• Exercise description
Will you print every line of the records below word for word, leaving the pictures out?

• Listed records

════════════════

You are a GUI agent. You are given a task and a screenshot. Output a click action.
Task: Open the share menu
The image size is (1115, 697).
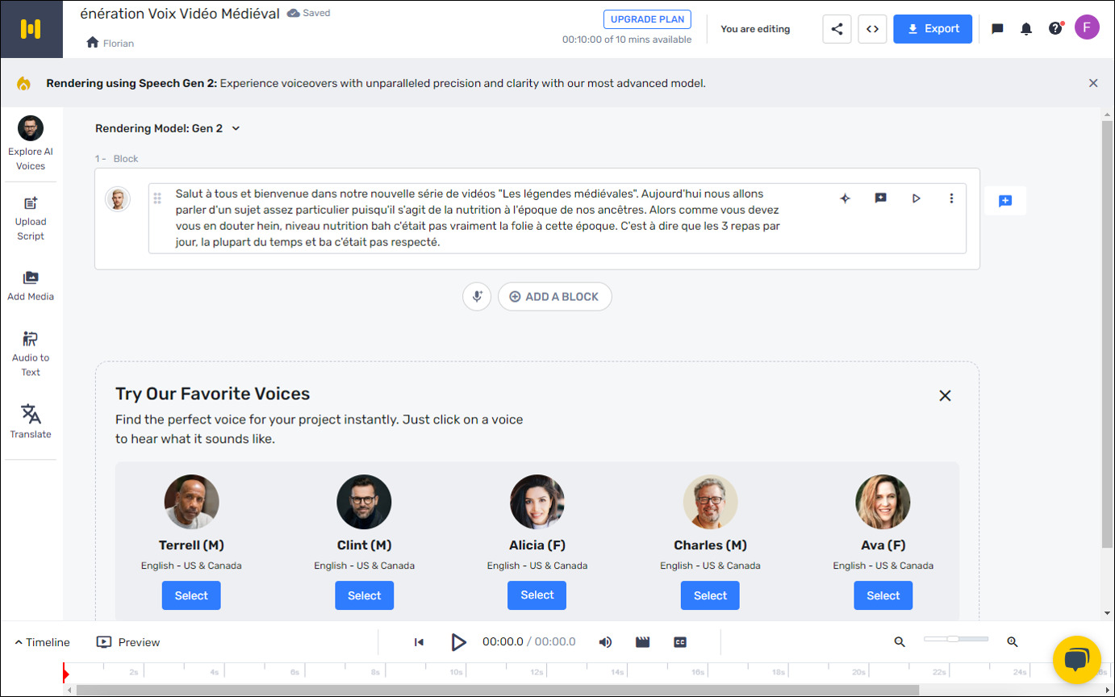[x=837, y=28]
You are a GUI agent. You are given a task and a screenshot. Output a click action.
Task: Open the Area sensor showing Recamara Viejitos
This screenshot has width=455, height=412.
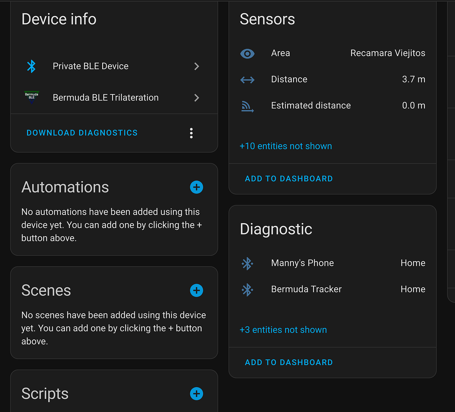point(332,54)
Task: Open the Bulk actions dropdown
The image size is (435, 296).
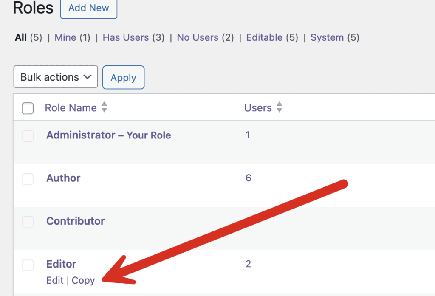Action: point(55,77)
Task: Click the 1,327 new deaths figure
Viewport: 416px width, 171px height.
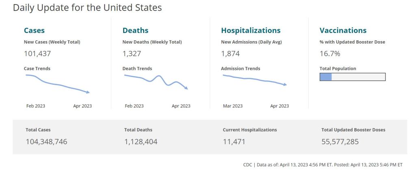Action: 131,53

════════════════

• Exercise output
You are a GUI agent. You are given a task and a screenshot. Output a click action.
Task: Open the share menu
The image size is (1115, 697).
[x=837, y=28]
You are a GUI agent. You are given a task and a screenshot. Output a click action.
Task: Open the Area sensor showing Recamara Viejitos
This screenshot has width=455, height=412.
point(332,54)
Task: Open the Bulk actions dropdown
The image size is (435, 296).
Action: point(55,77)
Task: Click the 1,327 new deaths figure
Viewport: 416px width, 171px height.
Action: 131,53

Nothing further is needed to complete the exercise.